Recent proposals to extend federal subsidies to the freight railroads stem from a 2007 report of a congressional commission that recommended that regular federal subsidies be provided to freight railroads.[5] And as is apparent from statements by Obama's pick to head the FRA, this seems to be the Administration's intention.

In an interview in August, FRA Administrator Joseph Szabo indicated that some of the federal grants and much of the construction will be used to prepare freight lines for more and faster passenger trains. He further noted that while some fast passenger trains -- in the range of 200 mph -- will get their own dedicated rights of way, "in 90 percent of the cases or more, the host railroad will be the freight."[6]

Fiscal Waste on the Fast Track

So there it is: Of the $8 billion in the stimulus bill promised to HSR, the head of President Obama's rail initiative suggests that only a fraction of the money will be devoted to such purposes, the rest being used mostly for improvements to freight railroads that indirectly benefit Amtrak's existing trains. But regardless of which projects get the most money, neither is a productive use of taxpayer funds. Fiscal conservatives should use the FY 2010 budget to eliminate these costly and ineffective commitments.

Ronald D. Utt, Ph.D., is Herbert and Joyce Morgan Senior Research Fellow in the Thomas A. Roe Institute for Economic Policy Studies at The Heritage Foundation.

[1]Randal O'Toole, "High-Speed Rail: The Wrong Road for America," Cato Institute, October 31, 2008.

[2]Thomas J. Billitteri, "High-Speed Trains: Does the United States Need Supertrains?," CQ Researcher, May 1, 2009, p. 399.

[3]Wendell Cox and Joseph Vranich, "The California High Speed Rail Proposal: A Due Diligence Report," Reason Foundation, September 1, 2008, at http://reason.org/news/show/the-california-high-speed-rail (September 30, 2009).

[4]James Nash, "Passenger Rail Official: Trains Are the Ticket," The Columbus Dispatch, September 23, 2009.

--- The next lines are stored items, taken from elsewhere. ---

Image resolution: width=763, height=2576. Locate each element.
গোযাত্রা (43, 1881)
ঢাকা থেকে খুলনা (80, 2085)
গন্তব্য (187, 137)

[5]National Surface Transportation Policy and Revenue Study Commission, "Report of the National Surface Transportation Policy and Revenue Study Commission: Transportation for Tomorrow," December 2007, pp. 42-43, at http://transportationfortomorrow.org/final_report/ (September 30, 2009). See also Ronald D. Utt, "The Transportation Commission's Proposed 200 Percent Gas Tax Increase: One of Several Bad Ideas in Its Report," Heritage Foundation Backgrounder No. 2103, January 30, 2008, at http://www.heritage.org/static/reportimages/BFFDB2939BC5F074094D177CC67ABF3A.pdf.

[6]John D. Boyd, "Szabo Sees Passenger Grants Including Freight Needs," Journal of Commerce, August 24, 2009.